**DIRECTION:**
Rewrite the data from the line containing "Where should I" through the line containing "Action: 292,84" as a numbered list, skipping blank lines. Leave the pictures out of your answer.

**EXCERPTED RECORDS:**
— start —
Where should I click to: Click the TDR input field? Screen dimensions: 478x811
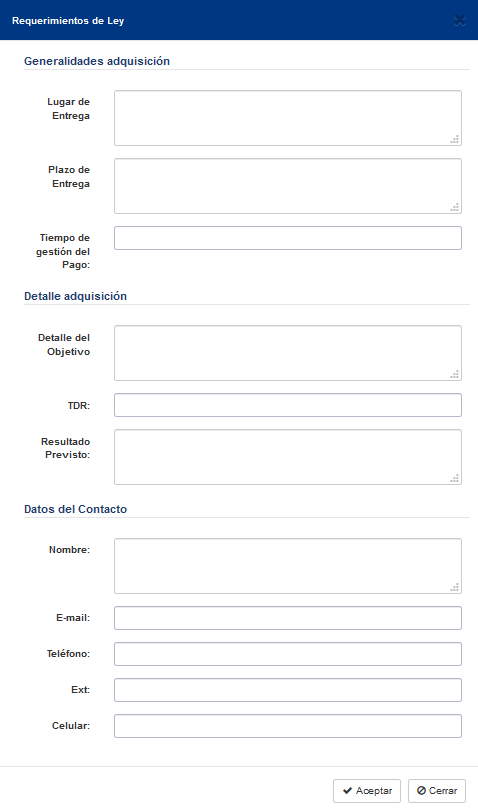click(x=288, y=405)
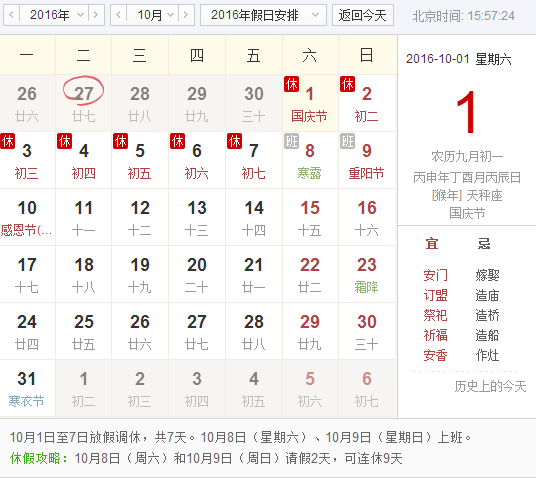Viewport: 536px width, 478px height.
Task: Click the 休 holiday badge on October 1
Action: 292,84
— end —
— start —
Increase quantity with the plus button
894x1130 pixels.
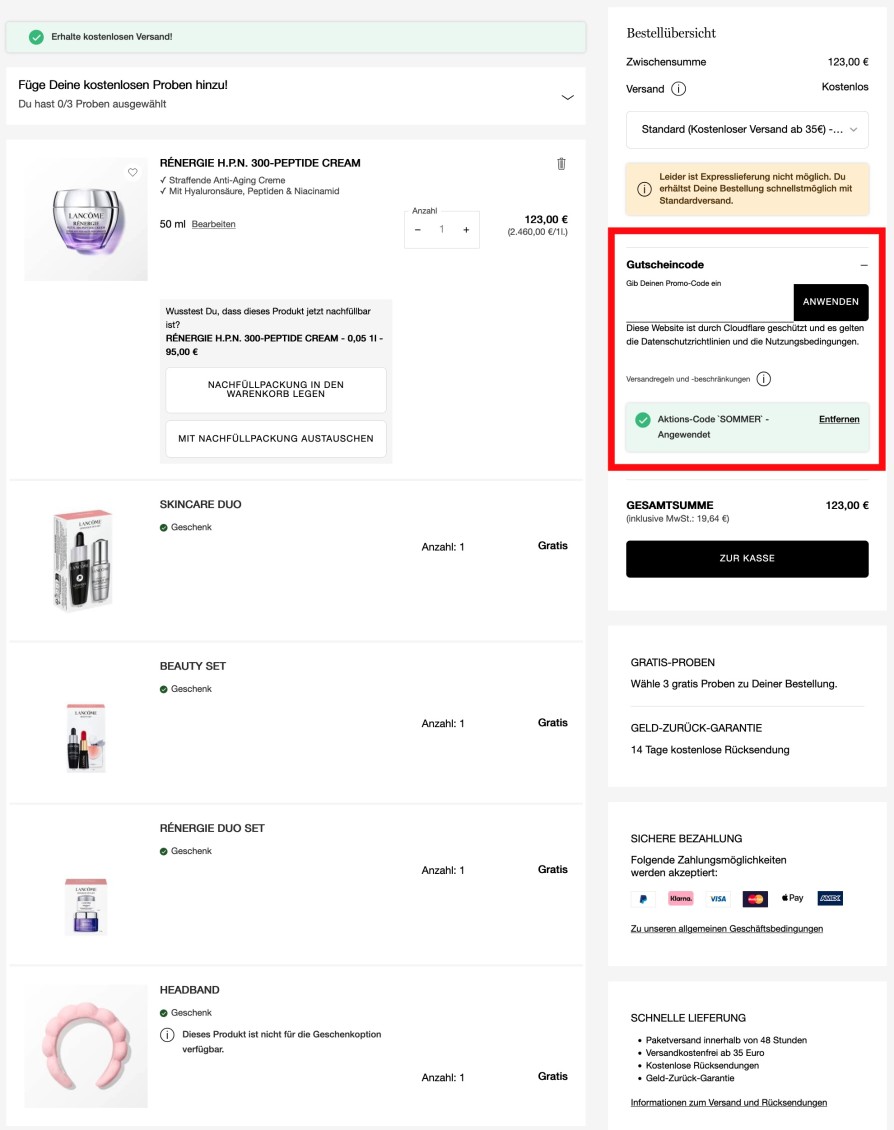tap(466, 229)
— end —
**RESULT OF THE EXERCISE:**
1. Where should I click to: Click the TDR input field? Screen dimensions: 478x811
2. click(x=288, y=405)
3. Viewport: 536px width, 478px height.
4. Task: Click the 休 holiday badge on October 1
5. Action: 292,84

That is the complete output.